The InformationWeek -- Blogs
InformationWeek's College Hoops Challenge

Topics:   College Hoops Challenge : Full Nelson

  • Email this page E-mail this page
  • Print this page Print this page
  • Bookmark and Share
  • icon

Predictive Analytics Applied To March Madness


Posted by Fritz Nelson, Mar 17, 2008 02:27 PM

Last night, watching all of the experts reach the same, boring conclusions (only Bobby Knight colored outside of the bracket lines picking Pittsburgh to win it all) it became clear that only by sheer luck or insanity could you pick a Marquette or a George Mason (or Pitt) to get to the Final Four.
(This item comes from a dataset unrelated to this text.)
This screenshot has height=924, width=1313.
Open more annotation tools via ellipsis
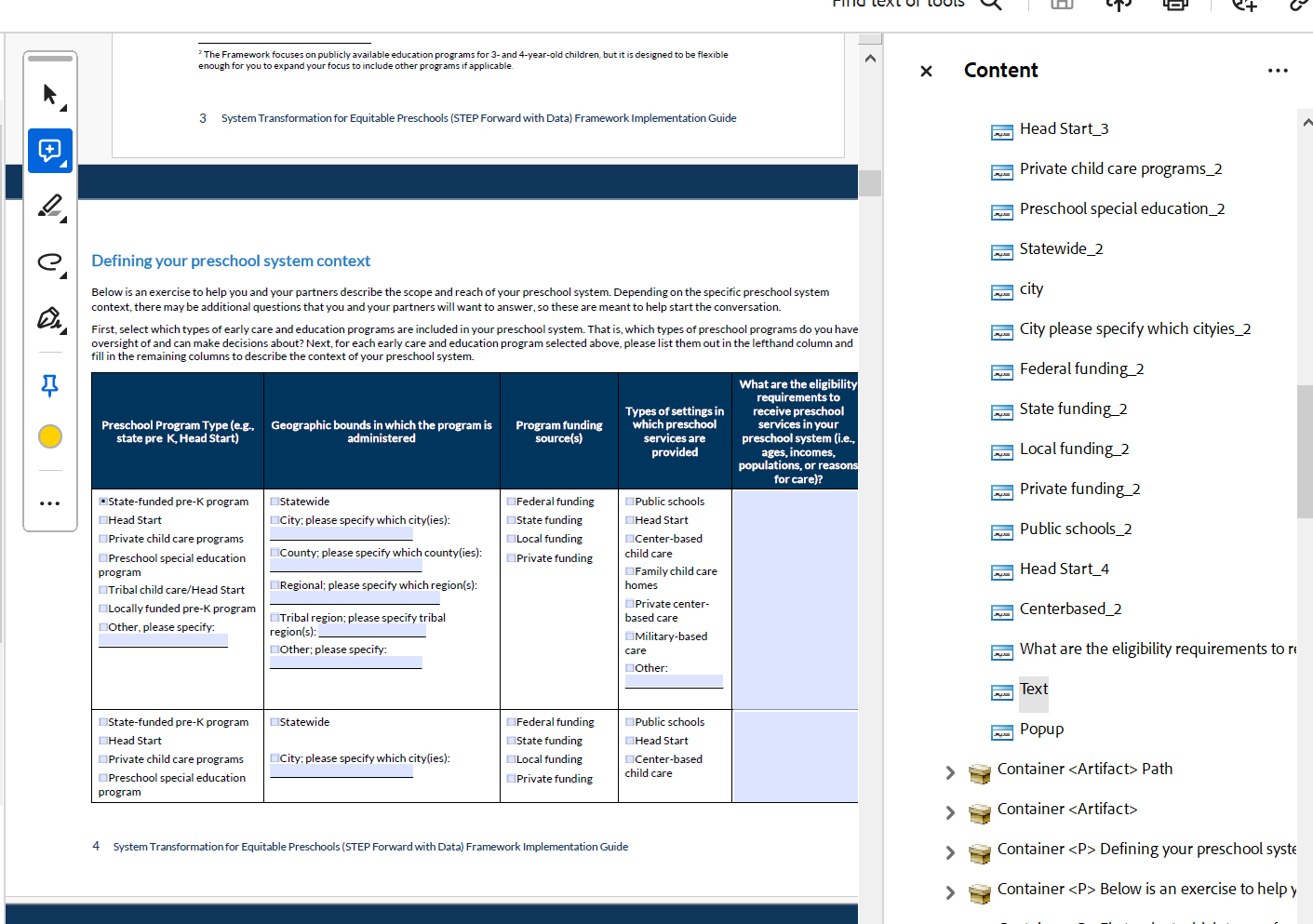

There are so many factors to consider, but it always comes back to the number one seeds. But we live in an Information Age, so why not use technology. And that's just what two professors have done to create Dance Card (to predict at-large tournament berths) and Score Card (to predict the tournament winners).


Jay Coleman and Allen Lynch were professors at University of North Florida (Allen is now at Mercer University) and married leisure pursuits and professional expertise (they teach quantum analysis) to form Dance Card. Jay had been searching the Web in 1998 and found collegerpi.com (home to the infamous rating percentage index, or RPI) where much of the data work had already been done. Jay and Allen analyzed the data from 1994 to 1999 and found that only six pieces of information really appeared to have anything to do with getting a bid, so they took that information and converted it into a statistical formula that would predict which teams would get in (note: this is just for at-large teams, or those that don't automatically get a bid based on winning their conference or their end-of-year conference tournament).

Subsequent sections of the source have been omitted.